Frequently concerned with religious themes, particularly forgiveness and redemption, on this album, Darnielle names each of the 12 tracks after a different Bible verse, centering around the lessons he's learned.

This is by no means a religious album, however. Darnielle is a lapsed Catholic (the group's last album was called Heretic Pride), and he tends to approach the Bible stories as instructive rather than do-or-die rules. And while the band's material has never centered around crafting accessible chart-toppers, The Life of the World to Come is an even thornier affair.

On the opening track, "1 Samuel 15:23," Darnielle is backed by little more than a hushed acoustic guitar, though he sounds far more ominous than welcoming. Like the rest of this album's material, this song is deceptively simple, all the more jarring for its bareness.

And not all of the disc is downbeat. "Psalms 40:2" is a battle cry, full of jittery guitars, taut drums and Darnielle's smoky, emotive vocals. "Genesis 3:23" is warm and confident, with the instrumentation more fleshed out as Darnielle channels Adam and Eve, which describes breaking into the house he used to live in. As always, the images are uneasy but lovely, undoing the notion of what "home" means once you've left it.

It is stunning how Darnielle takes each verse and crafts a modern-day story around it, taking the more general lessons and making them pierce your very heart. Perhaps most evocatively, "Matthew 25:21" depicts Darnielle flying home from tour to be with his mother-in-law as she fades away from terminal cancer. Amid a quiet haze of guitars, he imagines himself as "an airplane tumbling wing over wing" and as the song trickles away to nothing, he sings, "It's three days later when I get the call / And there's nobody around to break my fall."

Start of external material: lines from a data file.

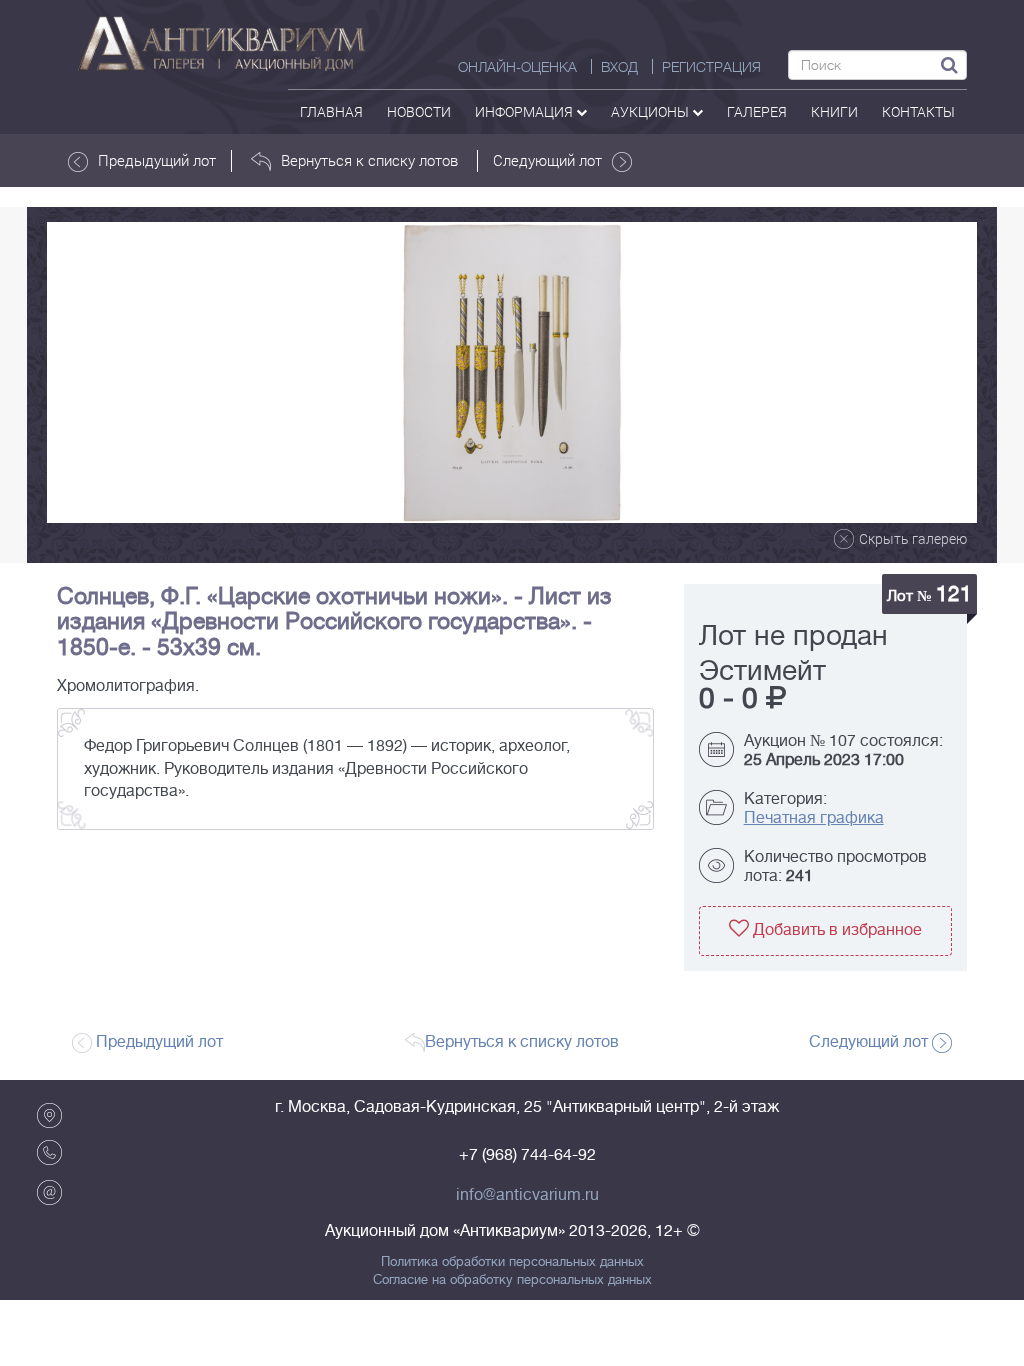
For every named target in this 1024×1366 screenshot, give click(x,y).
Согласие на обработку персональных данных (512, 1280)
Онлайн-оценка (517, 67)
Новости (419, 111)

For all its hushed contemplation, the album ends in forward-motion with "Ezekial 7 and the Permanent Efficacy of Grace," which belies the slow, piano-based backing with its lyrics about a strung-out drug addict taking a hostage and driving "to make Culiacán by sunset." Even as the world explodes around him, he just keeps driving, and on their 17th disc, The Mountain Goats have done the same, crafting a beautiful album that is as sparse as it is rich, letting the silence speak volumes.